Un amico mi ha raccontato della reazione del nonno alla notizia di una figlia femmina: “Bestemmiò e se ne andò al bar”. Al contrario, il padre di una mia amica fotografò i genitali del neo nipote, primo dopo tutte femmine, quasi ad immortalarne la veridicità. Episodi di gaudio e facezie sul glorioso arrivo di un pene sono innumerevoli, tutti ne conoscono almeno uno.

Se è vero che con l’avvento della proprietà privata, in molte società la donna fu messa a nudo e depredata per secoli dei diritti giuridici e legali, dell’eredità, e vista come frutto impuro o cosa da possedere di nessun valore, nell’occidente di oggi la situazione – almeno sulla carta – è diversa. Eppure il narrato quotidiano, forse più retaggio di alcune categorie sociali o geografiche, mostra una realtà contraddittoria dove il sesso del nascituro è percepito con venature diverse. 

Quanto l’arrivo di un figlio maschio, per alcuni, risulta più gradito rispetto a una femmina? Da madre di entrambi è illogico anche solo pensare di distinguerli, un figlio dovrebbe essere asessuato, almeno nell’amore dei propri genitori. Eppure ho visto svariate volte, anche nelle persone più insospettabili, l’entusiasmo generato dalla scoperta di due virili gioielli sferici.

Per alcuni la paternità è gioia che, con la garanzia del cognome, si eleva a suggello della specie. Sembrano discorsi antichi, estranei a una mentalità emancipata, e il più delle persone in pubblico rivendicherebbe l’estraneità a simili insinuazioni, salvo poi riservare nell’educazione dei figli un trattamento diverso a fratelli e sorelle.

La società in generale è spinta, spesso più per abitudine che per principio, a distinguere in base al sesso, adottando determinati atteggiamenti. Per il compleanno alle femmine vengono regalati in maggioranza bambole, trucchi, gioielli o oggetti dedicati alla cura della casa o della persona. Raramente ho visto regalare a una bambina giochi di scienze, esperimenti di chimica, ingegneria o attività che richiedessero l’intelletto; al contrario li ho visti spesso ricevere ai bambini.
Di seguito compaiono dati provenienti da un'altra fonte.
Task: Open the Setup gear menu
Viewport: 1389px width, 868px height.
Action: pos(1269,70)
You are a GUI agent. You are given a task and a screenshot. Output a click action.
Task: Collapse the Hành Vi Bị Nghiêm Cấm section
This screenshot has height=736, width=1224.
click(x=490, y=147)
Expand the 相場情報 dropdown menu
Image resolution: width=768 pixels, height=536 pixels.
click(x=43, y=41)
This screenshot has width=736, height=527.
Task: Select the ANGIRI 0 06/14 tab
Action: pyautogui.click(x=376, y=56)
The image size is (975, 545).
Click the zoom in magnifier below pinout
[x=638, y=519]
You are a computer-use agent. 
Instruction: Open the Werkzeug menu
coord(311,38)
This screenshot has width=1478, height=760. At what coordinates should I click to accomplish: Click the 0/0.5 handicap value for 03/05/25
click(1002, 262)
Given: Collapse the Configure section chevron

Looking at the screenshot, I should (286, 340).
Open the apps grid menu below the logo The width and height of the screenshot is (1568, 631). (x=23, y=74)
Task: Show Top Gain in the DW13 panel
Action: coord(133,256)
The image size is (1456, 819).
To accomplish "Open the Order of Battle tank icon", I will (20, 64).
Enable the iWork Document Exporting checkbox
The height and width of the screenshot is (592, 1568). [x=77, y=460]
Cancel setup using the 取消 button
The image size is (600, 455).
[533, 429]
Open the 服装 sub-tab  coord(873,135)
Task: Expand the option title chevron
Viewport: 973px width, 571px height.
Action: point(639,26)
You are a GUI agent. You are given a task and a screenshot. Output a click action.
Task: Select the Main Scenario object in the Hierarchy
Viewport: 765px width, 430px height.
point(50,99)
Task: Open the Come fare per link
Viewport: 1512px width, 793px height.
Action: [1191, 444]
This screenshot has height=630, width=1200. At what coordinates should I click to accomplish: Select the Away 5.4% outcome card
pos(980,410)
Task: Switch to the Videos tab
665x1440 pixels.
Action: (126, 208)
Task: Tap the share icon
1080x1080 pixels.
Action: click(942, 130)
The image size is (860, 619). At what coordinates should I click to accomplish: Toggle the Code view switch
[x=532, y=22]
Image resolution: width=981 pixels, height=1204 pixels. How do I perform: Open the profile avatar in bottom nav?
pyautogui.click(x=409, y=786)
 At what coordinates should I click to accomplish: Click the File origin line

Il padre di D., sebbene lei avesse tentato in mille modi di attirare la sua attenzione, non è mai riuscito a percepirla e a intrattenersi con gli stessi occhi con i quali guardava il fratello. Tuttavia, la morsa che su di lei stringeva era mille volte più tenace che con il figlio, al quale venivano concesse libertà per lei impensabili. Qualunque donna che abbia avuto un fratello capisce perfettamente la differenza di concessioni a cui mi sto riferendo. Diritti e doveri, regole e benefici, spesso passano attraverso la cernita del genere.

Quando ero incinta del mio terzo, maschio dopo due femmine, in molti andavano in sollucchero quando gli confermavo il sesso del bimbo. Talmente tante volte che la più grande, a un certo punto, mi ha chiesto: “Mamma, ma perché sono tanto contenti che sia un maschio?”

Uomini e donne, bambini e bambine sono uguali davanti agli occhi di dio, ma qualcuno è più uguale degli altri. E anche da noi, ancora oggi, in mezzo agli sguardi dei genitori ce n’è uno che ha un sorriso un po’ più largo, mentre mostra al mondo il suo erede.